I was able to lose the weight over a period of a year and a half I just started out with thirty minuets but, started out at 5-minuet intervals to increase it to eventually 90 minuets of cardio activity for the day. I would do 90/90 cardio/lifting weight/ Streaching/ Meditation I did this for a year and a half and then other years I let off the intensity but still worked out
What didn't go well was the days I had given myself an excuse not to go to the gym or made up a reason not to go. I never felt good so I would go back the next day even if I didn't have much sleep. I am going to do this when I go back to school. I am going to work up my strength and intensity back to 90/90 so I can loose this unwanted weight.
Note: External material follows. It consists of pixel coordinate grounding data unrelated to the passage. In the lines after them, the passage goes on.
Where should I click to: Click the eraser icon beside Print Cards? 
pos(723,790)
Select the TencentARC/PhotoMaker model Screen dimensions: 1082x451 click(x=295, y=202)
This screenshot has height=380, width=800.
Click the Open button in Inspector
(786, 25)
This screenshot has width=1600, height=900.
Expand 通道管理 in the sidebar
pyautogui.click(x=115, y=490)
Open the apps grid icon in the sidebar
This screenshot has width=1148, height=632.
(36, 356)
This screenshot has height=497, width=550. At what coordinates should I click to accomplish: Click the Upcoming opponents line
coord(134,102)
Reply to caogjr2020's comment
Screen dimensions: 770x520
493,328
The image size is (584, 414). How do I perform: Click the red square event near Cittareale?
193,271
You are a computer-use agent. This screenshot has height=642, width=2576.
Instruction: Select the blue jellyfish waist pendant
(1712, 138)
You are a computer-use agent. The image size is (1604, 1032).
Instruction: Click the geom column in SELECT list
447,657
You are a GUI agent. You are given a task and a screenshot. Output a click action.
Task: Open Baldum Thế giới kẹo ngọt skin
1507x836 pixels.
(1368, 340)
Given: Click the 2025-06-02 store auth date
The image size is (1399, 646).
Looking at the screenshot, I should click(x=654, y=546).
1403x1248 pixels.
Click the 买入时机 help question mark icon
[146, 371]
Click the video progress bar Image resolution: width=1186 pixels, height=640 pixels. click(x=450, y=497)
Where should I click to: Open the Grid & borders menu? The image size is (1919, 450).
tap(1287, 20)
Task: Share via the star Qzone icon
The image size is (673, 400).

Obstacles: People, they thought I was doing to much exercise but, I was training for the military and wanted to just have a fresh start at life I almost signed up and didn't tell anyone. Food was an obstacle sometimes because I was counting calories pretty good and doing negative caloric intake I was loosing good weight the fat on my body was shrinking but, sometimes the mirrors would play tricks with me. I know I can do this again its just a matter of covid-19 to blow over and while that happens I am going to save up money to go back to school. Reading 19 books to get back in shape for school and studding. Another obstacle for me was once the weight was off I got into a bad car wreck and lost everything and its taken till now to recover from it. Now, I'll transition in my 40s so I go into my 50s with a new career field hopefully with a new body. I have the drive, the determination, the dedication to make a difference I just need the will and the ablity to be able to do this and not have weight go on me with out my control.
In this chapter, we covered a brief history of CBT as well as it basic principles and why it works. Now, take a few moments to check in with yourself and see how you can apply what you've learned in your own life. Write your thoughts and feelings, taking care to be as open as possible. Invest sometime here. Resist the urge to skip this step and jump ahead to the next chapter. Once your finished, we'll continue working toward the seven-week plan in chapter 2.
I enjoyed learning about CBT it is a new perspective that I feel will help change my worries away. That it will give me confidence to become the woman I am meant to be and to live a life free of anxiety and fear, and depression. It taught me that its a viscous cycle fear anxiety and depression are like agents of fueling chaos. They left unattended can make it hard to cope or live through life's adversities and obstacles. CBT will help me reprogram my mind to learn a new way of thought. That I know I am a result of changing my thoughts, behaviors, and then actions because the thought patter was changed its that simple.